> [About this exercise]: Please return only the lines from the one holding "The height and width of the screenshot is (463, 684)." through the one holding "Click the Open Form", exactly as they appear in the records below, both ends included.

Stored data
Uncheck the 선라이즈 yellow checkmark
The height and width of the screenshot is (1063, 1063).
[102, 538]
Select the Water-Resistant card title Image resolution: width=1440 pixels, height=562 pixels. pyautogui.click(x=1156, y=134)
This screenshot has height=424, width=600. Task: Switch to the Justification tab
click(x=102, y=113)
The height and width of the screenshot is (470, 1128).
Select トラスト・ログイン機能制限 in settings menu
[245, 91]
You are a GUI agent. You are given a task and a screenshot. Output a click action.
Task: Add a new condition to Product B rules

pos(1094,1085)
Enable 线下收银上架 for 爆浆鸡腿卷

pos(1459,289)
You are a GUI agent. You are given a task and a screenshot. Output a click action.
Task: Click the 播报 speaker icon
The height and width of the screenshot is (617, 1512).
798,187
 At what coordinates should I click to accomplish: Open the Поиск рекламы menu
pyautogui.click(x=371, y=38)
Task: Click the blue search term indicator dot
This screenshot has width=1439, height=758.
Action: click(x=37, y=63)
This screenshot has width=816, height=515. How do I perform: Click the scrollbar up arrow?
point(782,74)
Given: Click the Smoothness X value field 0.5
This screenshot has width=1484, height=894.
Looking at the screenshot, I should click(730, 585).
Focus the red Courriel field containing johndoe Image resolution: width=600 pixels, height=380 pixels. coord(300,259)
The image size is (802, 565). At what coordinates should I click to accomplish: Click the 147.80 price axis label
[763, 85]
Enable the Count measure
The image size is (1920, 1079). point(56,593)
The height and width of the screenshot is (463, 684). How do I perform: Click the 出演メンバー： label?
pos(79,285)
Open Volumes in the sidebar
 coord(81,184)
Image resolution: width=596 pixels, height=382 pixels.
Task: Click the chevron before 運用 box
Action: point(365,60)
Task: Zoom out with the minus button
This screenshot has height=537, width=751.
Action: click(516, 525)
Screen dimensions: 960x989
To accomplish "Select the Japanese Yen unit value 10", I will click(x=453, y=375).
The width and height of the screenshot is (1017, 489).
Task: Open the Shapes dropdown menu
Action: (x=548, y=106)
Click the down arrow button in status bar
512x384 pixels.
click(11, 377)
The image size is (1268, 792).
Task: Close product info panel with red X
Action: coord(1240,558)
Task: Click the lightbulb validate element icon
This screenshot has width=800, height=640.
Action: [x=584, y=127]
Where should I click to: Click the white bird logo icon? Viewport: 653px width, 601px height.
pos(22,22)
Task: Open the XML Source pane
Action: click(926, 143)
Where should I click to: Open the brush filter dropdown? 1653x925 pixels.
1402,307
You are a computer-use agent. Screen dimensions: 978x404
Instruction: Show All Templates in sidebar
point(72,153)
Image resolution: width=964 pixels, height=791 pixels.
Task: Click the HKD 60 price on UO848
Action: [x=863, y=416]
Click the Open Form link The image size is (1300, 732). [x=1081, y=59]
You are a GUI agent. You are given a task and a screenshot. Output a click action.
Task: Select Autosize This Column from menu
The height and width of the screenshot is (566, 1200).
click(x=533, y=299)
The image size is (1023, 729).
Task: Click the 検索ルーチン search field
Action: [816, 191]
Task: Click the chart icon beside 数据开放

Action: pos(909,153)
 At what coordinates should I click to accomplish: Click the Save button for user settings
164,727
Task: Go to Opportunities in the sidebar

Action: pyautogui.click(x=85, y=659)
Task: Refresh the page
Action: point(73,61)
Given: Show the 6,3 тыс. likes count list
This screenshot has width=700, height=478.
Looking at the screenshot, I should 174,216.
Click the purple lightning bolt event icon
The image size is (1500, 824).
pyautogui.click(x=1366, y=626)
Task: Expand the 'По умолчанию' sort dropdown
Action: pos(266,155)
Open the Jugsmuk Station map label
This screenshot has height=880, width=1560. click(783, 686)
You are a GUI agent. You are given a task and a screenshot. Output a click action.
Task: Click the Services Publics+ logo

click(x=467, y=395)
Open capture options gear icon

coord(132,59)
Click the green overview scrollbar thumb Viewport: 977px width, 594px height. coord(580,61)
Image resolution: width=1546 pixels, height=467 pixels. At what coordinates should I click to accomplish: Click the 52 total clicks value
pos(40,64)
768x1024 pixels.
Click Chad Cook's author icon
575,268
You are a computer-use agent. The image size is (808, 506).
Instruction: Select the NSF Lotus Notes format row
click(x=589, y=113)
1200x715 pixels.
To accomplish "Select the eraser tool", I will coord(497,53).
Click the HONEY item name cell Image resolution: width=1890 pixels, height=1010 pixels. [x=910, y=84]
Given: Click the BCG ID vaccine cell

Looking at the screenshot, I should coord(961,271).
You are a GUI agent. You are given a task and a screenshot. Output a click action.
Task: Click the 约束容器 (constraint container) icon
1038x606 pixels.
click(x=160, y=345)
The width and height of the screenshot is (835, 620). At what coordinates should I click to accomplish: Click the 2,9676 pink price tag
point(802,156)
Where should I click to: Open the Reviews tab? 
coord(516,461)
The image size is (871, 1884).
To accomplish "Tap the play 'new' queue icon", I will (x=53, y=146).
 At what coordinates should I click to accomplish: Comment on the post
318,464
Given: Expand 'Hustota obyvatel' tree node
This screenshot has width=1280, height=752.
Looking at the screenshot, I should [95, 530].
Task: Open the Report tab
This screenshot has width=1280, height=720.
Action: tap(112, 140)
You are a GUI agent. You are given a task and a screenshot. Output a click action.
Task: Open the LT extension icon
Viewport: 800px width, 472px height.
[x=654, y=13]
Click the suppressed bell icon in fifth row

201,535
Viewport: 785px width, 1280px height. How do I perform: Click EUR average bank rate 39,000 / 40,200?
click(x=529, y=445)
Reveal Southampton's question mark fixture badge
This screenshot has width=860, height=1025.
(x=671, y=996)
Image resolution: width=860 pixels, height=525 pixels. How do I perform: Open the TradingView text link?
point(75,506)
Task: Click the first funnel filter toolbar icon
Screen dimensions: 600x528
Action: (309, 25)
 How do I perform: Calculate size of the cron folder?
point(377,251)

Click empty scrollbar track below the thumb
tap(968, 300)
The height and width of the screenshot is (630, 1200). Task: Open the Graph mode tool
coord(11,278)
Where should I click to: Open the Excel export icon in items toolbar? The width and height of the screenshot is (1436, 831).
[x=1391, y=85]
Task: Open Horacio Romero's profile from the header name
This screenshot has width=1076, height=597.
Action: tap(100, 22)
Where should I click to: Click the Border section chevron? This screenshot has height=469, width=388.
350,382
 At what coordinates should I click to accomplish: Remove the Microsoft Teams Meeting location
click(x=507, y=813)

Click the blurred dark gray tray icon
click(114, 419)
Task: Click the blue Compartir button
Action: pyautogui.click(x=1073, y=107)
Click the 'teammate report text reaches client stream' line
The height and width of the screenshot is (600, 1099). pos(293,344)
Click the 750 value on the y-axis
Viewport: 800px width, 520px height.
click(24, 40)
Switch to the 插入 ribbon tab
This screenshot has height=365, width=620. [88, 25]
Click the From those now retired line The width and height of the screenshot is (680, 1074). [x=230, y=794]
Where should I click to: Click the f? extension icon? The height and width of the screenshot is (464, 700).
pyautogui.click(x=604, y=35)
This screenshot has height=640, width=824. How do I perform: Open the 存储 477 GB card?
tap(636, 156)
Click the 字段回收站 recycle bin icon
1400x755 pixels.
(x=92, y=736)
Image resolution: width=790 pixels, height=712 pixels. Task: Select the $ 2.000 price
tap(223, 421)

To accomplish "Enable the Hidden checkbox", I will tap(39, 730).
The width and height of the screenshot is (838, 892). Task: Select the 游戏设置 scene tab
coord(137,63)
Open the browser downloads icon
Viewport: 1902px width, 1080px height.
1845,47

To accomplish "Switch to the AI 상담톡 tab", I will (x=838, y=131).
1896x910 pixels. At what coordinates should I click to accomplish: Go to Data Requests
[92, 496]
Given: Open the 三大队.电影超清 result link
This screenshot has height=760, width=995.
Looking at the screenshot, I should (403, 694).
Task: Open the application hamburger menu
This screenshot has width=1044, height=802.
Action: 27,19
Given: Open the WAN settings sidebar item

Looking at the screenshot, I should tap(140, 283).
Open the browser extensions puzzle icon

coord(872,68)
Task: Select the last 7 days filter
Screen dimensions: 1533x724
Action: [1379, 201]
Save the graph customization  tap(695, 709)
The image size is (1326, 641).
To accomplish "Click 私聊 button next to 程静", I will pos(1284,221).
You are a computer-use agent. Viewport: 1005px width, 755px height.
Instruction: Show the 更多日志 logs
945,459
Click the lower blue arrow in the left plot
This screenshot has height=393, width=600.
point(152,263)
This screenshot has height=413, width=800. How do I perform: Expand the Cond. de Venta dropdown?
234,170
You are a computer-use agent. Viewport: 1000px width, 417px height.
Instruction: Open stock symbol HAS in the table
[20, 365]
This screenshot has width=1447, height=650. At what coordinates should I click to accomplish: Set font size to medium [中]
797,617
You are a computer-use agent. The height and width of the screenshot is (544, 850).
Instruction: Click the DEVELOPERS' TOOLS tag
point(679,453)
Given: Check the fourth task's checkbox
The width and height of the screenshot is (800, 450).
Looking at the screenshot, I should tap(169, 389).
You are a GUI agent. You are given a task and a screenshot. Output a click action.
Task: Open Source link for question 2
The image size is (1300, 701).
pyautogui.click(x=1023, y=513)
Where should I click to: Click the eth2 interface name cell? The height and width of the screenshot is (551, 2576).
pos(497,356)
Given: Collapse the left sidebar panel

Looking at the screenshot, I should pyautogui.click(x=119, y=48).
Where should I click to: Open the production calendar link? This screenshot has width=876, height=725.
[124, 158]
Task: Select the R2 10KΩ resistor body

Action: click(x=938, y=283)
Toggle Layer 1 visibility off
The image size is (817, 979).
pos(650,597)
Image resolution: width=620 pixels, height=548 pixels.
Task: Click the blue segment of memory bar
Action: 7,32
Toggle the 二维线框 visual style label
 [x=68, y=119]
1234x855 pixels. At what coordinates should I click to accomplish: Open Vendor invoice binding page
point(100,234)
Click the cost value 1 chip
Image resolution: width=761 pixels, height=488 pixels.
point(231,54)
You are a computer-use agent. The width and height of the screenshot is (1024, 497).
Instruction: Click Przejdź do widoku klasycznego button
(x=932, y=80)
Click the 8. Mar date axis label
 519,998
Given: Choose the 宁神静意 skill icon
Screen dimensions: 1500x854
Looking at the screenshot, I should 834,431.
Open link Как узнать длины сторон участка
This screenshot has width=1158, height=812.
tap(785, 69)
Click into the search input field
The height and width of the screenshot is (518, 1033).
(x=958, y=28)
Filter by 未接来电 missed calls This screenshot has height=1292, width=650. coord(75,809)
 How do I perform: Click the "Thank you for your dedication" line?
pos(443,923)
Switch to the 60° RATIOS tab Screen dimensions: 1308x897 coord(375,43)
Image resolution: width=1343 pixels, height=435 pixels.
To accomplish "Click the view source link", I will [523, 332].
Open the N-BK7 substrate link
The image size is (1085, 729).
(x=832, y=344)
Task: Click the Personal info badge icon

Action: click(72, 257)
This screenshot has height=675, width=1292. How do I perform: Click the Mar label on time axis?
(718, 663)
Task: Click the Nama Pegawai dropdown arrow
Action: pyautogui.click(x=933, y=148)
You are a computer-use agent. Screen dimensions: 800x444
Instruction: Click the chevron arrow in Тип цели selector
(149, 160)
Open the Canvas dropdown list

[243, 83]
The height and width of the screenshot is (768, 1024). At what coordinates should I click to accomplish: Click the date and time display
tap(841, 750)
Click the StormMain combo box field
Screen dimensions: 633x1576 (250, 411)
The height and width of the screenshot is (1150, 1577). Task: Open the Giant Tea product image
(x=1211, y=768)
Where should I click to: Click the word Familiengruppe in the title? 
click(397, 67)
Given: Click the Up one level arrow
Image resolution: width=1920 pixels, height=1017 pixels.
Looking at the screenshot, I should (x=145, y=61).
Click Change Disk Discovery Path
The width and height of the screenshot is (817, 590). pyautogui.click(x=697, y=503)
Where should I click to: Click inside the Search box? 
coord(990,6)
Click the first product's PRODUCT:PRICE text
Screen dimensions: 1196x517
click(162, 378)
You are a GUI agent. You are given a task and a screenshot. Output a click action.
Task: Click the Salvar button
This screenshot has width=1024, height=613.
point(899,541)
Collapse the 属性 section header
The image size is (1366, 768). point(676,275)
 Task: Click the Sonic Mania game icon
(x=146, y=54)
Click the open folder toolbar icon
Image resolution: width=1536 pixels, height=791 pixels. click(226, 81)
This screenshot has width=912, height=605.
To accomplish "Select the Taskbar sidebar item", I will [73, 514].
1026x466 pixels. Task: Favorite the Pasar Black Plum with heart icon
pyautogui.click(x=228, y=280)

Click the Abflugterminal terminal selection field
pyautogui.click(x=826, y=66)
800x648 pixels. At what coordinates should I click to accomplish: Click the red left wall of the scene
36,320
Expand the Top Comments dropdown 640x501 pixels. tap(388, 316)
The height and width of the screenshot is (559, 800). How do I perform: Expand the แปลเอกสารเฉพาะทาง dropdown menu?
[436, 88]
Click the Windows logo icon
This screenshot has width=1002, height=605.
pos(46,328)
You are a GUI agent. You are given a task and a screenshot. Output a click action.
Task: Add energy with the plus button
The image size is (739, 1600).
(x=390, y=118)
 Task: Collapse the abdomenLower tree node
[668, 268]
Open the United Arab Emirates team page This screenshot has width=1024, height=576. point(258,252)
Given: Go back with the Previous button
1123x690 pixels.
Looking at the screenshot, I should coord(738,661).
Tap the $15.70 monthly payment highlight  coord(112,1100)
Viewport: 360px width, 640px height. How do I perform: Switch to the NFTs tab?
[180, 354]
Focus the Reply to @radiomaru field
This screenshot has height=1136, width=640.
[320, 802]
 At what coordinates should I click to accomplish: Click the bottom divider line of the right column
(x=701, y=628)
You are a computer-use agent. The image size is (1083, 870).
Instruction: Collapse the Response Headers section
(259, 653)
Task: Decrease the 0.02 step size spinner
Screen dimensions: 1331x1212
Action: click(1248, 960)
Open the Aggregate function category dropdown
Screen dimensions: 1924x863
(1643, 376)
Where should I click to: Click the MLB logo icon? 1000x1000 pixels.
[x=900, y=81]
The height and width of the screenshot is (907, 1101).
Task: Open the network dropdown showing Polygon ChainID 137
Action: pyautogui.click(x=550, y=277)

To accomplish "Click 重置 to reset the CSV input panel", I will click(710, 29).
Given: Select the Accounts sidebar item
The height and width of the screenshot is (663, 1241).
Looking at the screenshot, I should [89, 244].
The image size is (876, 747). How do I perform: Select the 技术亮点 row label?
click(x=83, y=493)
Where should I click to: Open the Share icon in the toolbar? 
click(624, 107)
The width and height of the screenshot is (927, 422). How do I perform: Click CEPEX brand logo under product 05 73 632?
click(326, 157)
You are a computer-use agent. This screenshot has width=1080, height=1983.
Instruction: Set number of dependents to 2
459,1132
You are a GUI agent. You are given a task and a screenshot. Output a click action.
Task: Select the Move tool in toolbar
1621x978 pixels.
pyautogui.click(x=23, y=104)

> [Expected output]:
The height and width of the screenshot is (463, 684). How do I perform: Click the 出演メンバー： label?
pos(79,285)
Open Volumes in the sidebar
 coord(81,184)
Image resolution: width=596 pixels, height=382 pixels.
Task: Click the chevron before 運用 box
Action: point(365,60)
Task: Zoom out with the minus button
This screenshot has height=537, width=751.
Action: click(516, 525)
Screen dimensions: 960x989
To accomplish "Select the Japanese Yen unit value 10", I will click(x=453, y=375).
The width and height of the screenshot is (1017, 489).
Task: Open the Shapes dropdown menu
Action: (x=548, y=106)
Click the down arrow button in status bar
512x384 pixels.
click(11, 377)
The image size is (1268, 792).
Task: Close product info panel with red X
Action: coord(1240,558)
Task: Click the lightbulb validate element icon
This screenshot has width=800, height=640.
Action: [x=584, y=127]
Where should I click to: Click the white bird logo icon? Viewport: 653px width, 601px height.
pos(22,22)
Task: Open the XML Source pane
Action: click(926, 143)
Where should I click to: Open the brush filter dropdown? 1653x925 pixels.
1402,307
You are a computer-use agent. Screen dimensions: 978x404
Instruction: Show All Templates in sidebar
point(72,153)
Image resolution: width=964 pixels, height=791 pixels.
Task: Click the HKD 60 price on UO848
Action: [x=863, y=416]
Click the Open Form link The image size is (1300, 732). [x=1081, y=59]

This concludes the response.